すれ違い通信はも、ふと、あ…この人、日本人じゃないな…と思ったら、「ポルトガル」の人だったりして。毎日すれ違う誰かがいたり、別に知り合いに実際なろうなんて思わないけど、私と同じようなゲーム好きが、毎日私のキャラで幽霊倒してるかもな…なんて思うのは面白いことだった。

そして、ポケモンGO。あの人も、この人も、ポケモントレーナー。ゲーム機でなくて、スマホってとこがいい。スマホなら、ゲーム機よりたくさんの人が持ち歩くから。もちろん、任天堂には、ゲーム機で遊ぶゲームをやめてもらったら困るけれども、アメリカにおいて、ゲームはやっぱり「子供」か「オタク」のもの、というイメージが強い。日本みたいに、カジュアルゲーマー層が少ない。
だからこそ、アメリカでは意味があるのだと思う。「みんな」が。お父さん、お母さん、おじいちゃん、おばあちゃん、お兄ちゃん、お姉ちゃん、そして、ボクとワタシが遊べて、街を行く人が、公園を歩く人が、みんなニコニコ出来て。

白人男性、共和党派、先祖はイギリス移民だった。銃を持つのに賛成で、学校はアイビーリーグ、アファーマティブアクションには不賛成。
黒人男性、民主党派、先祖はアフリカからの奴隷で、南北戦争で自由民として戦った。学校は地域のカレッジどまり、子供は出来れば、もっといい学校へいかせたい。

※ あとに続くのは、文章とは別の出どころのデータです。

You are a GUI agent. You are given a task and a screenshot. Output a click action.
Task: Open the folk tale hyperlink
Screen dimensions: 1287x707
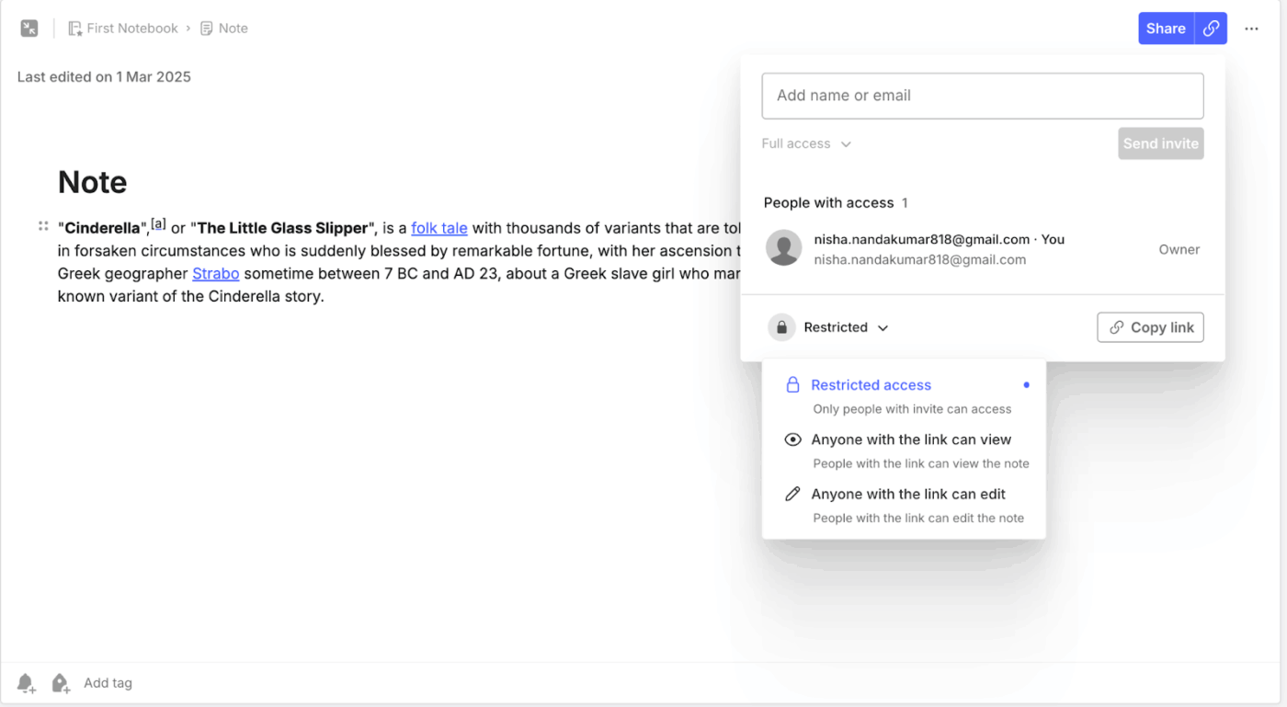(439, 227)
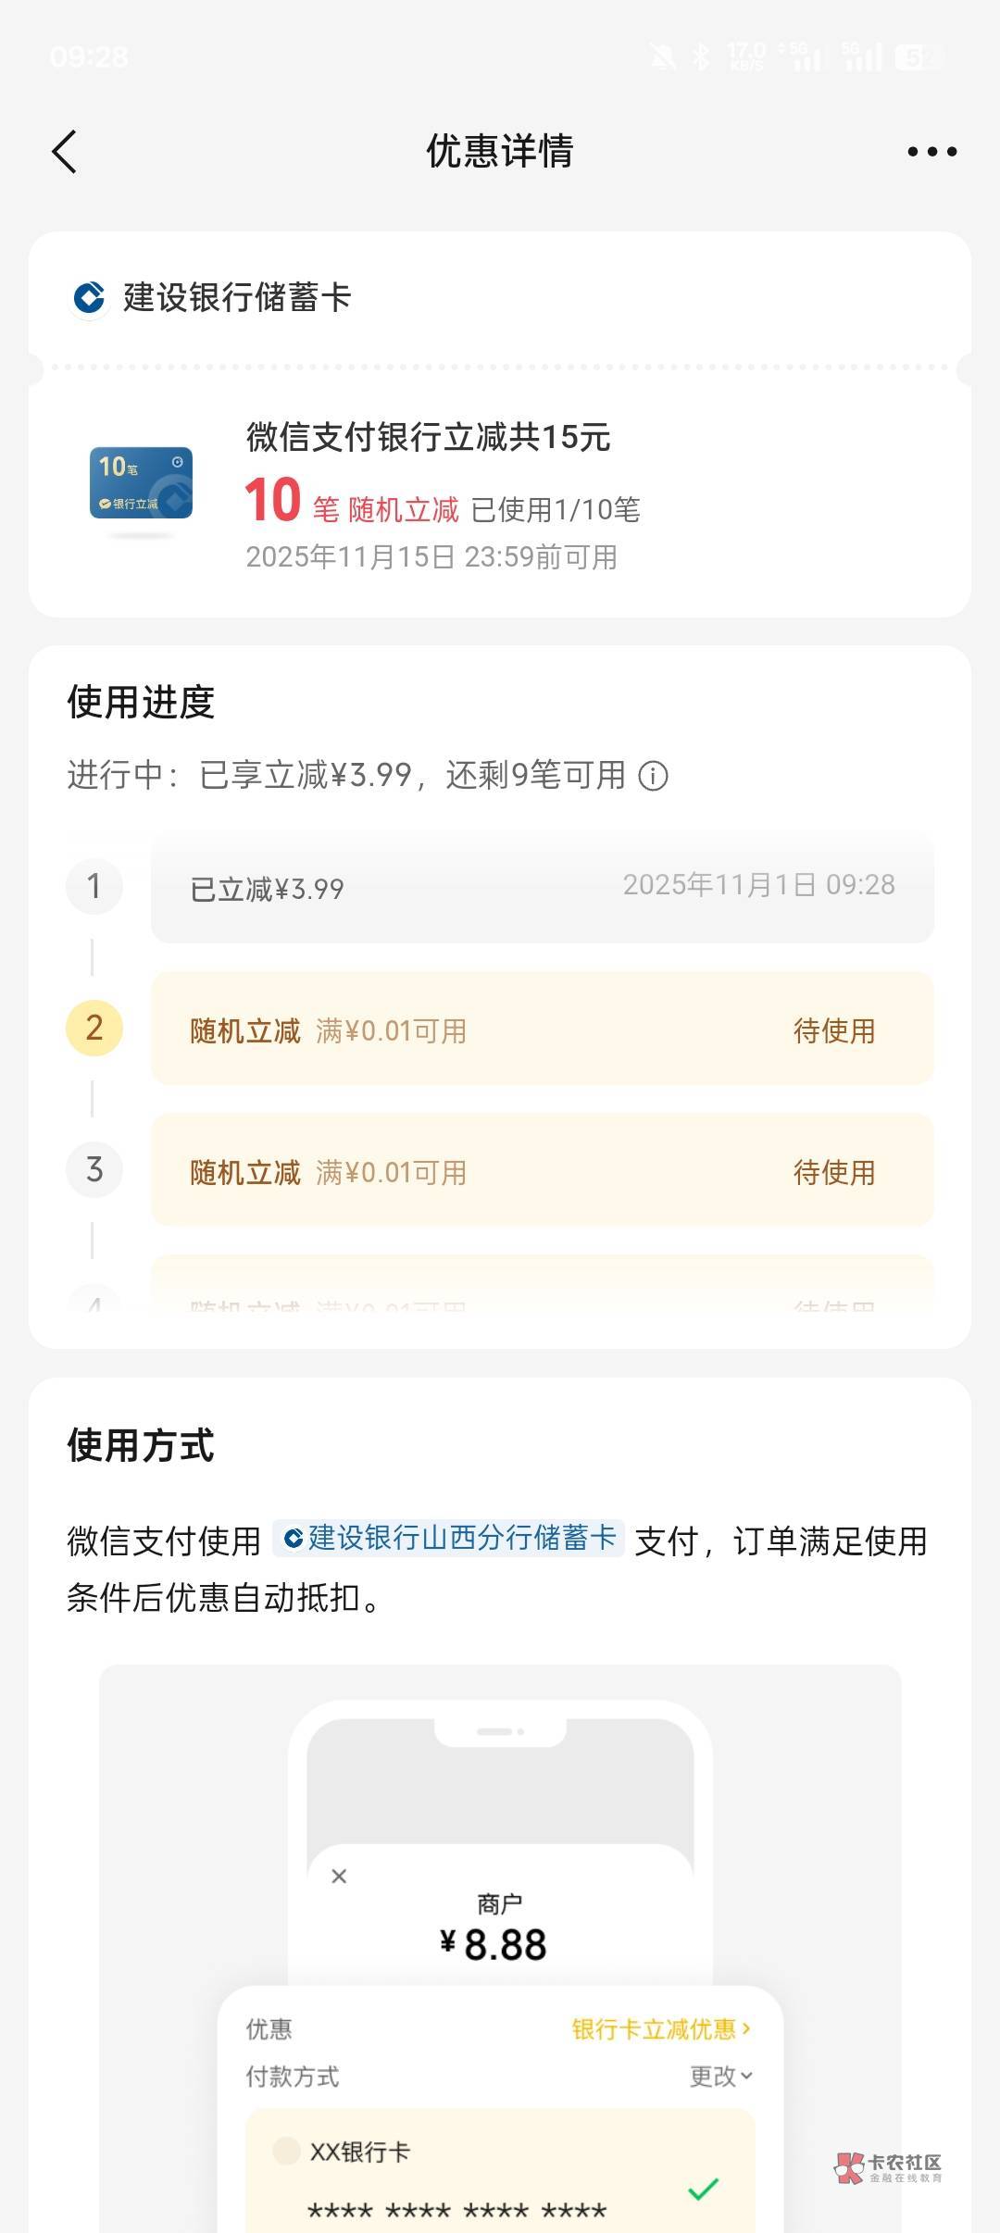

…というような人が、自分が属すると考えるものに、「ポケモントレーナー」という肩書がちょっぴり入って、「明日の出張では、新しいポケモンが、取れるかな」と、マップを検索することになったら…面白いと思う。その二人は、今までなら、すれ違っても、目すらあわなかったはずだ。

でも…。歴史的建造物があるその街の、建物の前の広場を、昼休みにポケモンが出ないか、歩いているときなら…?
何かが、変わらないか。ただの夢かもしれない、希望的すぎるかもしれない。でもなんでも、ちょっとしたことから、かわっていくものなのだ。

いつか…。ワシントンのアメリカ歴史博物館に、POKEMON GOの展示が出来ても、私は驚かない。